» Data extracts:
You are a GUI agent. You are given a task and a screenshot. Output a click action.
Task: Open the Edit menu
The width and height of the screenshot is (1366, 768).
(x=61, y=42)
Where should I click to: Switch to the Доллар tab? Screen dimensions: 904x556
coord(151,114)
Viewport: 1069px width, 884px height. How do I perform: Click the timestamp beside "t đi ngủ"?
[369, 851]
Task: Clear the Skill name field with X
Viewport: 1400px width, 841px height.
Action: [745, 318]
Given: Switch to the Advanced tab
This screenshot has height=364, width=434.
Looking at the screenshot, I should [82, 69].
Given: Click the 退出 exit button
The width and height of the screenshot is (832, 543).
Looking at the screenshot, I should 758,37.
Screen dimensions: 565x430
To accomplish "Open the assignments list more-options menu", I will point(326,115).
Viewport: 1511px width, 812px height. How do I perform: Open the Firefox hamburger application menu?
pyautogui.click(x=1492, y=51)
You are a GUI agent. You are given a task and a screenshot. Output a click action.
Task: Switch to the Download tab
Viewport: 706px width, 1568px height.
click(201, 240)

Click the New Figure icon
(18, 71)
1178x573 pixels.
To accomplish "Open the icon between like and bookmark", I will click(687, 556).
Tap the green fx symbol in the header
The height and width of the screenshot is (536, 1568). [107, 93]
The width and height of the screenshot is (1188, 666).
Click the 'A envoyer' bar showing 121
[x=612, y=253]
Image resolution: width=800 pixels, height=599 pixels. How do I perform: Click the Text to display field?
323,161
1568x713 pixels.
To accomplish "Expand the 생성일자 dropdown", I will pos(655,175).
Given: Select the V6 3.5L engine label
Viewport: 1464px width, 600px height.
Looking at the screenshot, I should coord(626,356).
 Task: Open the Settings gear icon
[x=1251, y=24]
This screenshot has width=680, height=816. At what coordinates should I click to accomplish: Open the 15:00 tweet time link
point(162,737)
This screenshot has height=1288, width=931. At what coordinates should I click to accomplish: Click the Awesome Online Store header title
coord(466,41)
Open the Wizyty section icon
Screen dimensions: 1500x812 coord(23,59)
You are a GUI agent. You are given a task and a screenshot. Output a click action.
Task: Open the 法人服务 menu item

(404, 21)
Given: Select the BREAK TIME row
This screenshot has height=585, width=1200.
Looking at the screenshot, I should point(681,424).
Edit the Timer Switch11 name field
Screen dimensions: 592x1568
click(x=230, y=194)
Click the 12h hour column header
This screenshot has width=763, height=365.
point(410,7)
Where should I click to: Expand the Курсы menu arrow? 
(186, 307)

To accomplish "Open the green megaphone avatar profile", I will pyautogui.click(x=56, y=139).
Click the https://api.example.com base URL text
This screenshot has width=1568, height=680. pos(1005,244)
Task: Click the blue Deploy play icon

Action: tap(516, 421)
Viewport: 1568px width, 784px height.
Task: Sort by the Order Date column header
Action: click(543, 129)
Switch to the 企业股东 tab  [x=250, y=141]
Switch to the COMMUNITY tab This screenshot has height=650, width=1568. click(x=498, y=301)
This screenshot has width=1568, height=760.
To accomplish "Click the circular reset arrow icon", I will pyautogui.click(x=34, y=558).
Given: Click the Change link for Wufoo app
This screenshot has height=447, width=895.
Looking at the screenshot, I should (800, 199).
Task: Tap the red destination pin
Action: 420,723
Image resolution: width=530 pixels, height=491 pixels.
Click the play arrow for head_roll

» Your goal: Return all the lines shown above, word for word.

» Solution to this problem:
You are a GUI agent. You are given a task and a screenshot. Output a click action.
Task: Open the Edit menu
The width and height of the screenshot is (1366, 768).
(x=61, y=42)
Where should I click to: Switch to the Доллар tab? Screen dimensions: 904x556
coord(151,114)
Viewport: 1069px width, 884px height. How do I perform: Click the timestamp beside "t đi ngủ"?
[369, 851]
Task: Clear the Skill name field with X
Viewport: 1400px width, 841px height.
Action: [745, 318]
Given: Switch to the Advanced tab
This screenshot has height=364, width=434.
Looking at the screenshot, I should [82, 69].
Given: Click the 退出 exit button
The width and height of the screenshot is (832, 543).
Looking at the screenshot, I should 758,37.
Screen dimensions: 565x430
To accomplish "Open the assignments list more-options menu", I will point(326,115).
Viewport: 1511px width, 812px height. How do I perform: Open the Firefox hamburger application menu?
pyautogui.click(x=1492, y=51)
You are a GUI agent. You are given a task and a screenshot. Output a click action.
Task: Switch to the Download tab
Viewport: 706px width, 1568px height.
click(201, 240)

Click the New Figure icon
(18, 71)
1178x573 pixels.
To accomplish "Open the icon between like and bookmark", I will click(687, 556).
Tap the green fx symbol in the header
The height and width of the screenshot is (536, 1568). [107, 93]
The width and height of the screenshot is (1188, 666).
Click the 'A envoyer' bar showing 121
[x=612, y=253]
Image resolution: width=800 pixels, height=599 pixels. How do I perform: Click the Text to display field?
323,161
1568x713 pixels.
To accomplish "Expand the 생성일자 dropdown", I will pos(655,175).
Given: Select the V6 3.5L engine label
Viewport: 1464px width, 600px height.
Looking at the screenshot, I should coord(626,356).
 Task: Open the Settings gear icon
[x=1251, y=24]
This screenshot has width=680, height=816. At what coordinates should I click to accomplish: Open the 15:00 tweet time link
point(162,737)
This screenshot has height=1288, width=931. At what coordinates should I click to accomplish: Click the Awesome Online Store header title
coord(466,41)
Open the Wizyty section icon
Screen dimensions: 1500x812 coord(23,59)
You are a GUI agent. You are given a task and a screenshot. Output a click action.
Task: Open the 法人服务 menu item

(404, 21)
Given: Select the BREAK TIME row
This screenshot has height=585, width=1200.
Looking at the screenshot, I should point(681,424).
Edit the Timer Switch11 name field
Screen dimensions: 592x1568
click(x=230, y=194)
Click the 12h hour column header
This screenshot has width=763, height=365.
point(410,7)
Where should I click to: Expand the Курсы menu arrow? 
(186, 307)

To accomplish "Open the green megaphone avatar profile", I will pyautogui.click(x=56, y=139).
Click the https://api.example.com base URL text
This screenshot has width=1568, height=680. pos(1005,244)
Task: Click the blue Deploy play icon

Action: tap(516, 421)
Viewport: 1568px width, 784px height.
Task: Sort by the Order Date column header
Action: click(543, 129)
Switch to the 企业股东 tab  [x=250, y=141]
Switch to the COMMUNITY tab This screenshot has height=650, width=1568. click(x=498, y=301)
This screenshot has width=1568, height=760.
To accomplish "Click the circular reset arrow icon", I will pyautogui.click(x=34, y=558).
Given: Click the Change link for Wufoo app
This screenshot has height=447, width=895.
Looking at the screenshot, I should (800, 199).
Task: Tap the red destination pin
Action: 420,723
Image resolution: width=530 pixels, height=491 pixels.
Click the play arrow for head_roll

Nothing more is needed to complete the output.